Working with the intensity and push and pull of relational patterns always activates the blueprint and relational experiences of the therapist. There is no version of couple therapy where this does not happen. And even though this is true for all therapy, it is much more pronounced when a live relational system is present in the room.

Being able to draw on personal experience also plays a critical role in the therapist holding and communicating a realistic frame of what relationships are. Most of us only truly discover what happens in a relationship once we have been in one. From the outside, it is easy to hold on to the fantasy of what a relationship is and what makes it work, but once lived, this is demystified. In working with couples, the therapist cannot afford to hold a view of relationships that is simplistic and unrealistic.

To work with couples requires being able to understand and actively make space for the lived reality of being in a relationship. Although this reality is often shared, it is frequently buried under the specific interactions and surface emotions that show up in the room. Personal experience enables the therapist to guide the couple towards what sits underneath, towards the core emotional realities of being in a relationship.

The loss of idealisation. Shame. Inadequacy. Feeling not good enough. Not being understood. Powerlessness. Feeling out of control. Being confronted with parts of ourselves that are not easy to face. The darker aspects we all carry. What happens to us when we move into survival. The things we are capable of saying and doing. The way we can become paralysed. The way what happens between us can feel alien compared to the rest of our lives.

Most of us grow up exposed to idealised and simplified models of what relationships are and what happens inside them. The pressure to reach that ideal, combined with the gap between that image and lived reality, can be deeply distressing and confusing.

To make space for this in the room, to allow it to exist between people, to sit with the disillusionment that the other will never be exactly what I want or need them to be, to face how I have caused harm to the person I care about, all of this requires more than theory or technique. It requires a reference point that allows the therapist to remain present and not move away from what is difficult.

But personal experience on its own is not enough. On the contrary, experience that has not been explored, processed, and worked through is more likely to increase bias and distortion. It strengthens the therapist’s own blueprint rather than expanding their capacity to see.

Although personal therapy should be a requirement for anyone doing this work, it becomes even more important in couple therapy.

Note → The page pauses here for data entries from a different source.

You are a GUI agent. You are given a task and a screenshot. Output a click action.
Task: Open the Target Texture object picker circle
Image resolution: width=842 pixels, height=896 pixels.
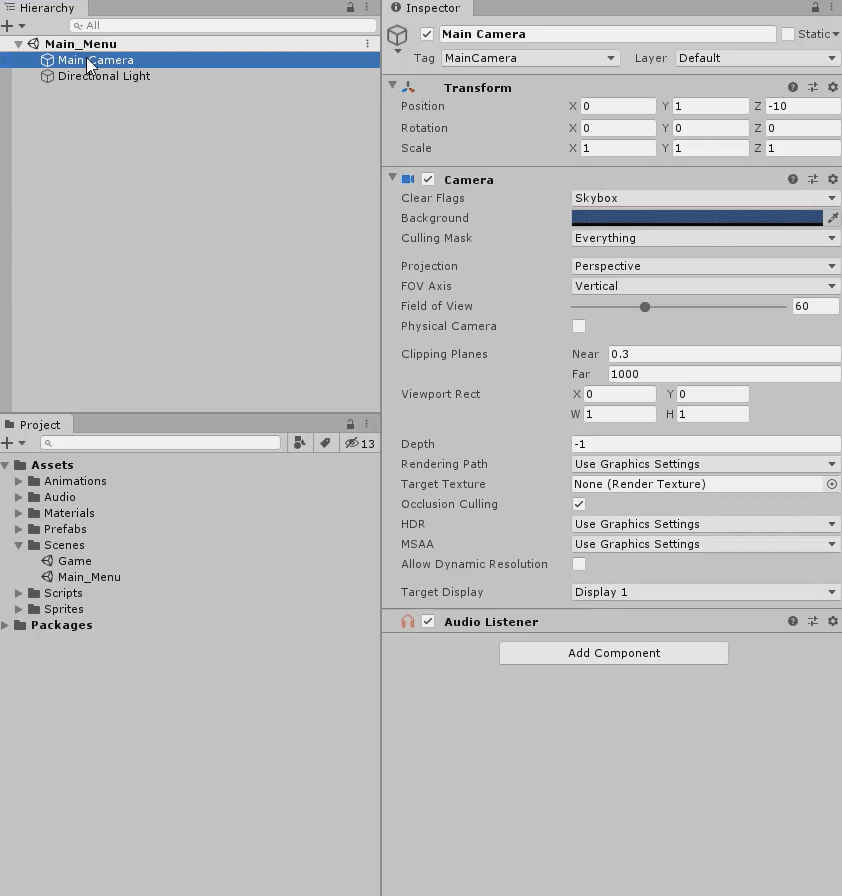(831, 484)
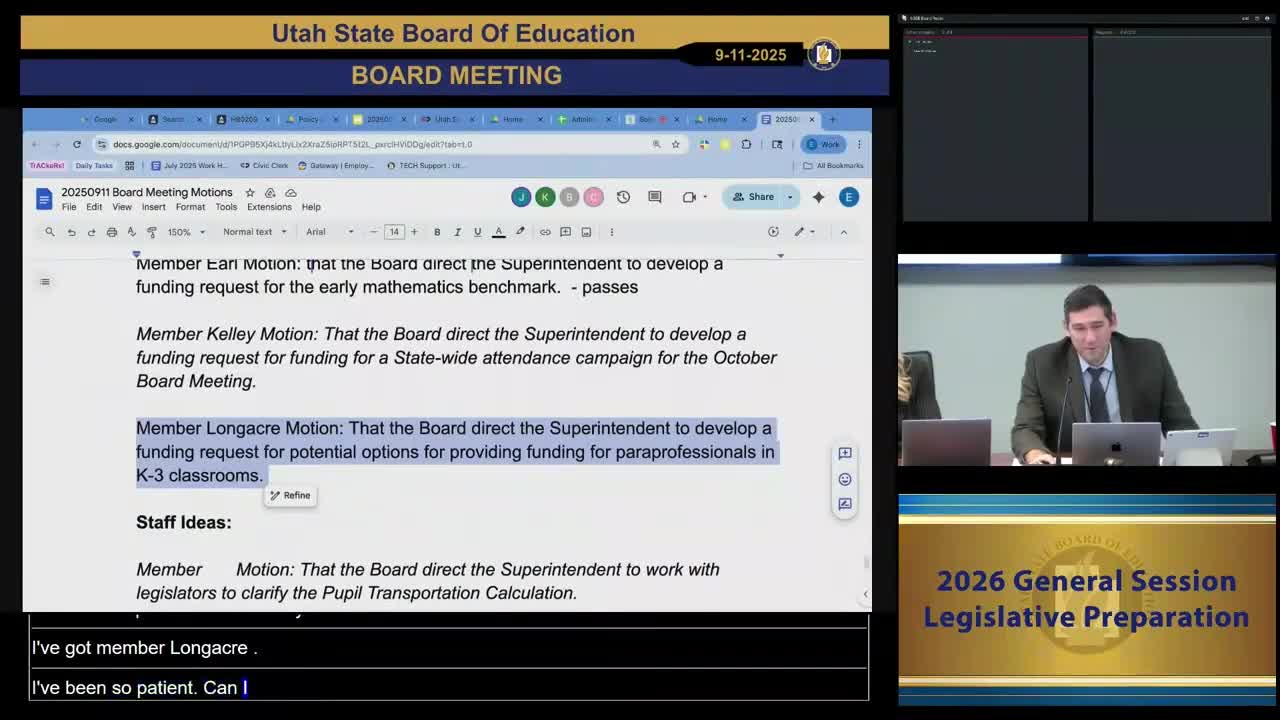This screenshot has width=1280, height=720.
Task: Toggle italic formatting
Action: [457, 231]
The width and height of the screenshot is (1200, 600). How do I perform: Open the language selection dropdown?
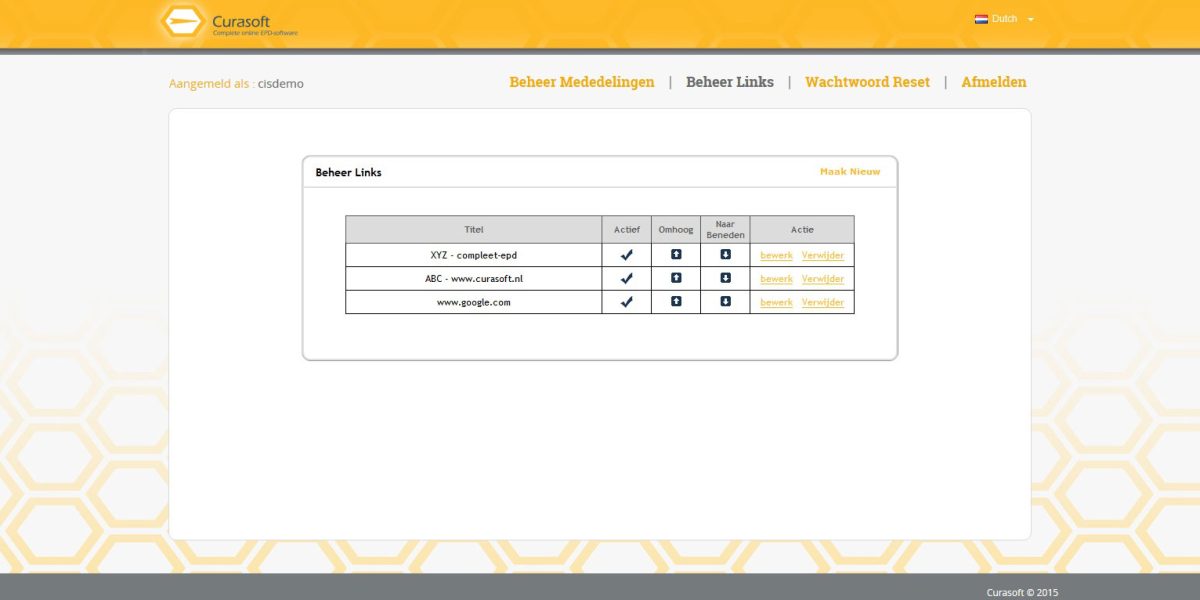(1031, 18)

The day-to-day work with couples can be more intense and activating than individual therapy for the simple reason that there is more happening in the room at once, and because the relational system will, in different ways, attempt to pull the therapist into it.

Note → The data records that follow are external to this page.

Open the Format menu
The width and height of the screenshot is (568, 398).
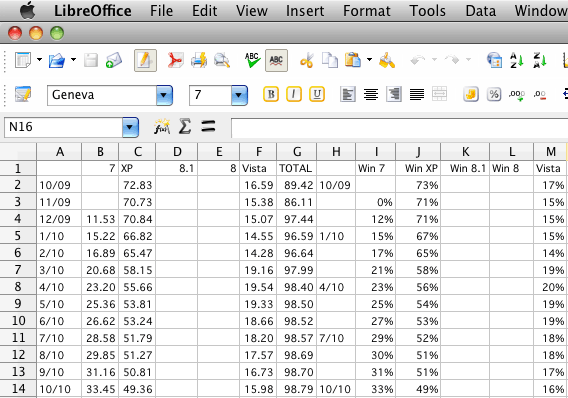coord(367,11)
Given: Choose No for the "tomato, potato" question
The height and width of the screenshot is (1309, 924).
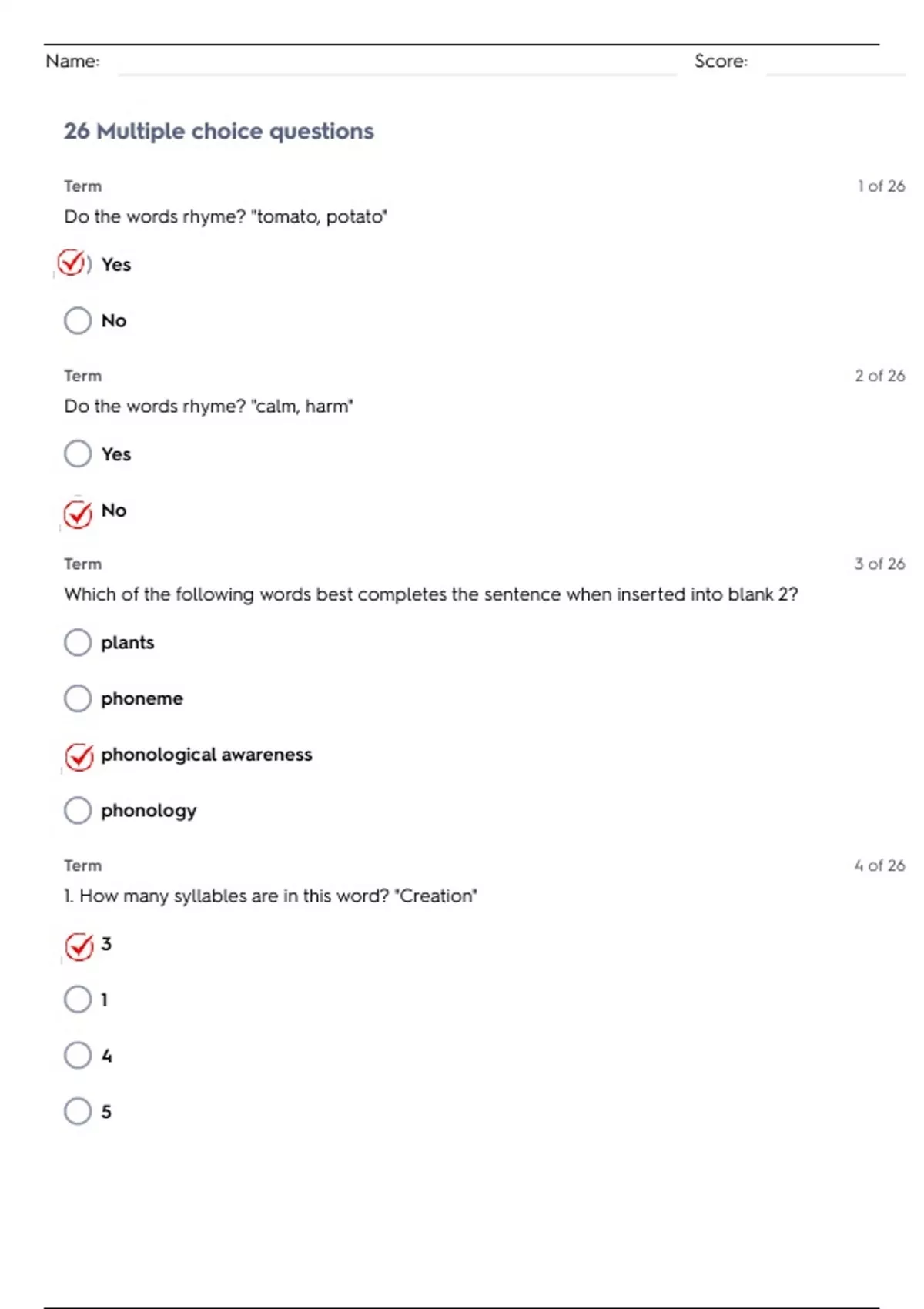Looking at the screenshot, I should [x=78, y=320].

So the question is not simply whether someone has been in romantic relationships, but whether those experiences have been developed into clinical capacity in a way that expands perception rather than narrowing it.

The question is whether it allows the therapist to track interaction in real time, regulate intensity, and intervene without becoming part of the pattern they are trying to interrupt. That requires a level of personal development that is often shaped, at least in part, through having struggled with these dynamics in one’s own relationships and having worked through them.

Personal and professional development are inseparable in any therapist. In couple therapy, this link becomes even more direct.

Without this, the therapist remains at risk of becoming part of the problem, colluding with the pattern or aligning with one of the partners in ways that reinforce the very pattern they are trying to change.

Couple therapy is not for every therapist. Not everyone wants to work with what happens between people in a relationship, with the intensity, conflict, and affairs. That is not a limitation. It is a recognition of preference and fit.

But for those who choose this work, it needs to be clear that a few trainings are not enough. The work requires a personal process alongside theory and technique. The therapist’s own blueprint is active in the room. Understanding what you bring, and how it shows up under pressure, is essential.